Figure 2 Registered FCMs 2002-2023

The decline in FCMs has prompted bipartisan concern.  Like the lack of choices among clearinghouses, the erosion of FCM alternatives theoretically poses both systemic risk and ordinary consumer-interest concerns.  CFTC Commissioner Berkovitz identified the reduction in the number of FCMs as limiting options for commercial hedgers.  Additionally, if there are fewer FCMs and those that operate are larger, the failure of one FCM may be more difficult to absorb.  That is because at the time of a clearing member’s failure, a larger portfolio of cleared trades will have to be transferred to other clearing members.

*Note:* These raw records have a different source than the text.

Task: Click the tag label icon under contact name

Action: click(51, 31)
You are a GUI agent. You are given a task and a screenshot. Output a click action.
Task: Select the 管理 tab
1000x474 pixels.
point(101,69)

Finance and business school scholars have noted the decline and the level of consolidation;[4] the top eight FCMs hold over 70 percent of the posted futures margin, suggesting they service the vast majority of customer activity at least in futures.  My recent article adds to the analysis.  As will be covered in a subsequent post, I propose a new explanation for the high level of concentration among derivatives intermediaries.  I explain not only the level of concentration, but also document and explain the lack of new entry.  Through comprehensively analyzing data on FCM registrations, capital and margin levels, I find that there have been 63 new entities that began operating as FCMs since 2002.  Of the 63 new entrants that began to clear customer trades, 40 crossed into the top 50 percent of FCMs based on relative futures customer margin (including in the denominator those with zero customer margin).  To emphasize, these rankings are ordinal and not cardinal; in other words they do not account for how much more collateral firms at the top end of the range hold than those lower down.  Being in the top 50 percent of firms based on customer margin is not that great of an achievement both because a large number of firms have zero customer collateral and because a handful or two of firms at the top end clear the great majority of transactions.  Thus the analysis is conservative, overstating the success of new entrants.  Of all new entrants, the only ones to enter the top 20 percent are entities formed by large financial institutions that already had an FCM.[5]  Primarily these were major non-U.S. financial institutions reorganizing or expanding their U.S. based business.  For over two decades – during a time of extraordinary technological innovation – there have been no examples of starting a commodity futures clearing business from scratch and attracting substantial customer interest.

Non-Cleared Derivatives

While all futures transactions and most options within the U.S. are executed on regulated exchanges and cleared, a range of swaps may be executed OTC.  A core part of the Dodd Frank Act forced the clearing of interest rate and index credit default swaps. Of these, a subset are required to be executed through exchanges.  However, some swaps are not subject to clearing requirements and, even for categories of swaps subject to clearing requirements, exemptions exist such as for commercial hedging. For these transactions, the credit risk of the counterparty is relevant to the trade.  And furthermore, non-cleared transactions are — by their form — ineligible for anonymous exchange trading.  This is because the price and other terms of an uncleared transaction will depend on the credit risk the counterparty poses – a risk that is impossible to determine when trading anonymously through an exchange order book.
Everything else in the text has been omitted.